▶ **YOUR OBJECTIVE**: Those lines of the data that hold the word "chevron" are to be copied out.

BEGIN

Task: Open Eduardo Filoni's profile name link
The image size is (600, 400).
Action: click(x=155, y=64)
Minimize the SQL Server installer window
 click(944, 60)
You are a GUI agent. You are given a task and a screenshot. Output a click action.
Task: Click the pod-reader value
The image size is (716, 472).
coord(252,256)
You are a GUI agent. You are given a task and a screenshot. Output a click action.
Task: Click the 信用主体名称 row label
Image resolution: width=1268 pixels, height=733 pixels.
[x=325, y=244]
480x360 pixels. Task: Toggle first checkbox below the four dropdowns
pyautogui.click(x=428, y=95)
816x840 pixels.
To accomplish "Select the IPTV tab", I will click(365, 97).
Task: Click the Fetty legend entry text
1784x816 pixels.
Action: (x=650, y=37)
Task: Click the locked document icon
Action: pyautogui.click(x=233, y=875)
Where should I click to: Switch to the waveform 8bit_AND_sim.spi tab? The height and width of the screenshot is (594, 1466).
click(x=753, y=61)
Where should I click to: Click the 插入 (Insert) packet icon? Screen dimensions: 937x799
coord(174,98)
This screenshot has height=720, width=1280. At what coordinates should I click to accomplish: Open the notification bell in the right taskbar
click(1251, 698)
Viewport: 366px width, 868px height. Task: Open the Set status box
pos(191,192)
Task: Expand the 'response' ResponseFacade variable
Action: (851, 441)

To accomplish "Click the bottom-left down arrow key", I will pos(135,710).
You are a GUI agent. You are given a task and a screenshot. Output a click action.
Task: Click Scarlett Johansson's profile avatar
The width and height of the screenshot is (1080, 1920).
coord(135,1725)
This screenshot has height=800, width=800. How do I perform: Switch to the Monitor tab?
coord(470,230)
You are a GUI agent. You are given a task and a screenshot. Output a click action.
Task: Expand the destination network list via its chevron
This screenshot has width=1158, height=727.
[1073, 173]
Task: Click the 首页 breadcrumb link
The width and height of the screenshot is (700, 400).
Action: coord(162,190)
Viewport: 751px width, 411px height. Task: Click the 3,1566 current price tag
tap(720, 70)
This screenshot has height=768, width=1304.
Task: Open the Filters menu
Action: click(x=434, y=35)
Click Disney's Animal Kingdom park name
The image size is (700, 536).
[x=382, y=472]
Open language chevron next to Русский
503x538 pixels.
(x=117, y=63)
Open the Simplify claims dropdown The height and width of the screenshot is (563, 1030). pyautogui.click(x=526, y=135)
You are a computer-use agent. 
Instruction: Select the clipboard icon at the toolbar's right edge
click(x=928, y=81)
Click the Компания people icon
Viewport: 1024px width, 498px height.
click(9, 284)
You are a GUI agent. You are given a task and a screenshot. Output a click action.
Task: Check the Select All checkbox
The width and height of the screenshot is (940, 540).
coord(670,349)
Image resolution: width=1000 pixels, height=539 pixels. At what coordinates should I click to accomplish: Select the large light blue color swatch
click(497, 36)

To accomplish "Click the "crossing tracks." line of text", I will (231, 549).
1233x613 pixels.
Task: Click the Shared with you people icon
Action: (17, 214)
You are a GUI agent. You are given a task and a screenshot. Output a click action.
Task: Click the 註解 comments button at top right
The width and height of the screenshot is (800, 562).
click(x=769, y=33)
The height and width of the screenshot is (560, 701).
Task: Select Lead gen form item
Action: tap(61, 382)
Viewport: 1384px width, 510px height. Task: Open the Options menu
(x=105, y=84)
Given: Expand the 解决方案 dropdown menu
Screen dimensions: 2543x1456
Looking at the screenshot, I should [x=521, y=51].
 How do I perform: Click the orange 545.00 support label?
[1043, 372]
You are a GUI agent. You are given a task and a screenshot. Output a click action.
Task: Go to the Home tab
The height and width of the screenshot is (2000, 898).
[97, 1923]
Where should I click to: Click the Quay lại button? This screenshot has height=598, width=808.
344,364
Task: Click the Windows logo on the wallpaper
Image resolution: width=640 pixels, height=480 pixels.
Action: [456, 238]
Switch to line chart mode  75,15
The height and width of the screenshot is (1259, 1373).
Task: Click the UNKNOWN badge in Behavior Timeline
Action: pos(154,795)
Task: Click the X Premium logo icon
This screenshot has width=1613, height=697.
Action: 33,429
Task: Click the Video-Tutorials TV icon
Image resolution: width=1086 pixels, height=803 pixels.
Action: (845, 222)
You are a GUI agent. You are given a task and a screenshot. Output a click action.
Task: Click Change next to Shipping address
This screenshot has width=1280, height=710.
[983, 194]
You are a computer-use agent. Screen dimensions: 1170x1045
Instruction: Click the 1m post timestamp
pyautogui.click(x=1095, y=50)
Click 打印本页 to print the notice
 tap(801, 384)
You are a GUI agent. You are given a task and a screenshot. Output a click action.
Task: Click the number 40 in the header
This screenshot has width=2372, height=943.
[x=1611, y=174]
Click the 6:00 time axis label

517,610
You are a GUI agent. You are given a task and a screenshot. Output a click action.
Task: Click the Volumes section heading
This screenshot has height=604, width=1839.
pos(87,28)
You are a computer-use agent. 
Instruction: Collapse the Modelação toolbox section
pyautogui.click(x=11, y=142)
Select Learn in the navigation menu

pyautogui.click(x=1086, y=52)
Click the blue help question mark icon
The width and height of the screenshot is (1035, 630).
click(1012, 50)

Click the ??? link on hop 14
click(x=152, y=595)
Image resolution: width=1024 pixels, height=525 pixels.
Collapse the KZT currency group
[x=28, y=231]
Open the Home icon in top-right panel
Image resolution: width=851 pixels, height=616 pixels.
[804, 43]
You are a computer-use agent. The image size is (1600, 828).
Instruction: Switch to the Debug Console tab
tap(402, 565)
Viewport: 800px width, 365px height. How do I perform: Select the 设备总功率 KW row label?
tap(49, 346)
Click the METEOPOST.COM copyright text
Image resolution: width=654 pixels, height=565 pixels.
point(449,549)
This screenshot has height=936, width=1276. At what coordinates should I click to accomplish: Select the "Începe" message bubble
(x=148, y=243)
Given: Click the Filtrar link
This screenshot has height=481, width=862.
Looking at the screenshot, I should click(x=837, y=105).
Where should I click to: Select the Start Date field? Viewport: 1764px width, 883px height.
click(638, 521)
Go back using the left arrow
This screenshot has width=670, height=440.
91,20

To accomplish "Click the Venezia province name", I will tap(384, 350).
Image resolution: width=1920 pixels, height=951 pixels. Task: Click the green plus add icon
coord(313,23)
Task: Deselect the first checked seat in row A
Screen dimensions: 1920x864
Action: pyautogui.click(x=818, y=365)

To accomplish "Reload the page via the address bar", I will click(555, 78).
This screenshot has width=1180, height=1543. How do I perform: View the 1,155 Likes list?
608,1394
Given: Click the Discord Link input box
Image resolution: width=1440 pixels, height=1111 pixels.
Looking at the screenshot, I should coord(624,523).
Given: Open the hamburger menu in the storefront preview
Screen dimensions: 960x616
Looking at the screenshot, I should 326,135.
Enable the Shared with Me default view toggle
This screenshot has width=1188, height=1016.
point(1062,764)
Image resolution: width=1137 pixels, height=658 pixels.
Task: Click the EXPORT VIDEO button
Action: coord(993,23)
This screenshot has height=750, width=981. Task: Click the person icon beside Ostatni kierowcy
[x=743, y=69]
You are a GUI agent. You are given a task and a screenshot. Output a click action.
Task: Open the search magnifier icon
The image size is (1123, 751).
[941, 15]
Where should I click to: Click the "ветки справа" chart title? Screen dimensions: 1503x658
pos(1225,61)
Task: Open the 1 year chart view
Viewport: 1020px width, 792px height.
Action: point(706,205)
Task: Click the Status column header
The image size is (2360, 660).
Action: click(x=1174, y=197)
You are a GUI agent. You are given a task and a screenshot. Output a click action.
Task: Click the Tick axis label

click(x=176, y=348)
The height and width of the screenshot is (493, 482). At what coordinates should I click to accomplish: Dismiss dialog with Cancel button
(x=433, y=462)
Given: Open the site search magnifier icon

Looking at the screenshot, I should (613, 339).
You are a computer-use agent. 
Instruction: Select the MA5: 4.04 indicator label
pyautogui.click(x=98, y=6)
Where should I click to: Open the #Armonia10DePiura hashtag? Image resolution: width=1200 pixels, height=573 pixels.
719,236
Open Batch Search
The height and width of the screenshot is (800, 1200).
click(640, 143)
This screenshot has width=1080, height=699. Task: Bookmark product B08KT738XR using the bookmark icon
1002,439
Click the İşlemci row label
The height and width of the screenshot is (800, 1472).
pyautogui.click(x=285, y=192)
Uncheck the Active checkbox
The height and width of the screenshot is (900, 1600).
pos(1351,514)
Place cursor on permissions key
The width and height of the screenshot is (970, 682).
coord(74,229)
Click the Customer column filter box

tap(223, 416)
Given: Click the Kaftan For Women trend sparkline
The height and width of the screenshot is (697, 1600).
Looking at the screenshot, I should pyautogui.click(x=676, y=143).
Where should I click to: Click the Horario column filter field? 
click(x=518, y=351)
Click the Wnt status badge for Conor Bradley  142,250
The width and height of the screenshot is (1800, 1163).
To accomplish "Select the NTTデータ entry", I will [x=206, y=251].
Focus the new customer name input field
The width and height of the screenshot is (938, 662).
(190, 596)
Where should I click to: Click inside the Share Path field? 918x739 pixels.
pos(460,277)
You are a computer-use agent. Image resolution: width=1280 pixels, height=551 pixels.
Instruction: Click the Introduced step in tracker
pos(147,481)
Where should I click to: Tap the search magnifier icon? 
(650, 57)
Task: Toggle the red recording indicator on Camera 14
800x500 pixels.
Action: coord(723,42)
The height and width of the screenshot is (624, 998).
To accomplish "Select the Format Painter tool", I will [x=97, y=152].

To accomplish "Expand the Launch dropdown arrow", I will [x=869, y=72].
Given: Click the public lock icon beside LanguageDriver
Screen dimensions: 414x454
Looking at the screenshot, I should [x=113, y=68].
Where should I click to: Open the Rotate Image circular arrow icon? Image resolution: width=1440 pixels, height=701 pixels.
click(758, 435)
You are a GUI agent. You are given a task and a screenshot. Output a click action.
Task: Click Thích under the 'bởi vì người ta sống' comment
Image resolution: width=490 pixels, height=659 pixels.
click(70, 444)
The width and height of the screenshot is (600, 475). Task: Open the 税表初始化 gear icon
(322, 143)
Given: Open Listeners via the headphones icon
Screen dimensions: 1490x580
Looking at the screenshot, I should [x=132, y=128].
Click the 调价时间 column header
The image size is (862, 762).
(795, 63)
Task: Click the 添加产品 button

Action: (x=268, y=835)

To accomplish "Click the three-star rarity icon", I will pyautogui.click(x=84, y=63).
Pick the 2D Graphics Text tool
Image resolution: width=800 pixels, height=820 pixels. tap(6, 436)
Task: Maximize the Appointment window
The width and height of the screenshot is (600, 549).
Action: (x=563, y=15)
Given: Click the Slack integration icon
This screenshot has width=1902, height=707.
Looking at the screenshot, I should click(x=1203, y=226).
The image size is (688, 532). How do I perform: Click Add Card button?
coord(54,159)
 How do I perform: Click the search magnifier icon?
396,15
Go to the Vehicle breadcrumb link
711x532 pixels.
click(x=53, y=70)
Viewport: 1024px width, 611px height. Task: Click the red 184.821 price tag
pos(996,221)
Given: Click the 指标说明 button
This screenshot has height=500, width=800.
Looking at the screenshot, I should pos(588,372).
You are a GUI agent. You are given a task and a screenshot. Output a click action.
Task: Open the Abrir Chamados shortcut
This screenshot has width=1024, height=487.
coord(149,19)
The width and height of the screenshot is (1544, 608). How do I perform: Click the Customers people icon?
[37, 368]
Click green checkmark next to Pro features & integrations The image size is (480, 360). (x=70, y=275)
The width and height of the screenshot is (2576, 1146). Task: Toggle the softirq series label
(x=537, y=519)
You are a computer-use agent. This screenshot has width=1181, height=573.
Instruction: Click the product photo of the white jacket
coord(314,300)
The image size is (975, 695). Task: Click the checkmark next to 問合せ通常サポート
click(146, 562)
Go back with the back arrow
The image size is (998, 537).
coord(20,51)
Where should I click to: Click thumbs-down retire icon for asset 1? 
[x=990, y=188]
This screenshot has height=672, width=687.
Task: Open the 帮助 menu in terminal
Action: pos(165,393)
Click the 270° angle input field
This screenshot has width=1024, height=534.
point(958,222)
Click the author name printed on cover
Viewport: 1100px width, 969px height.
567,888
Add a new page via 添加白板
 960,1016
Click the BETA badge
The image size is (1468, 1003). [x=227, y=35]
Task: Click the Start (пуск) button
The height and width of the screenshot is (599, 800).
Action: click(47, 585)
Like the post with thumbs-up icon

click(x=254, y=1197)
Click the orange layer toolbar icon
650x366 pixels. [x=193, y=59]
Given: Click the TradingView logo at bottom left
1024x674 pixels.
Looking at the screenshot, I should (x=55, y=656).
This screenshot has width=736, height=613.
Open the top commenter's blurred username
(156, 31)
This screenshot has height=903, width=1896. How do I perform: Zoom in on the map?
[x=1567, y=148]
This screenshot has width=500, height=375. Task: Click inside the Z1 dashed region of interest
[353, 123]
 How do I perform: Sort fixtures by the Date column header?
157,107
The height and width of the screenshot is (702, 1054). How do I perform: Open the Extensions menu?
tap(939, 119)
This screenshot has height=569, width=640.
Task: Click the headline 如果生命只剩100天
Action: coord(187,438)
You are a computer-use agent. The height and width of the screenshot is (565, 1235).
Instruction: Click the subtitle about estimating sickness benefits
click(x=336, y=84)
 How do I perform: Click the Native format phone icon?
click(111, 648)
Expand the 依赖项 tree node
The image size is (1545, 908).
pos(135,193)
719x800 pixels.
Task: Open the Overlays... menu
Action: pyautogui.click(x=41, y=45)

END

▶ **EXERCISE RESPONSE**:
Task: Expand the destination network list via its chevron
Open language chevron next to Русский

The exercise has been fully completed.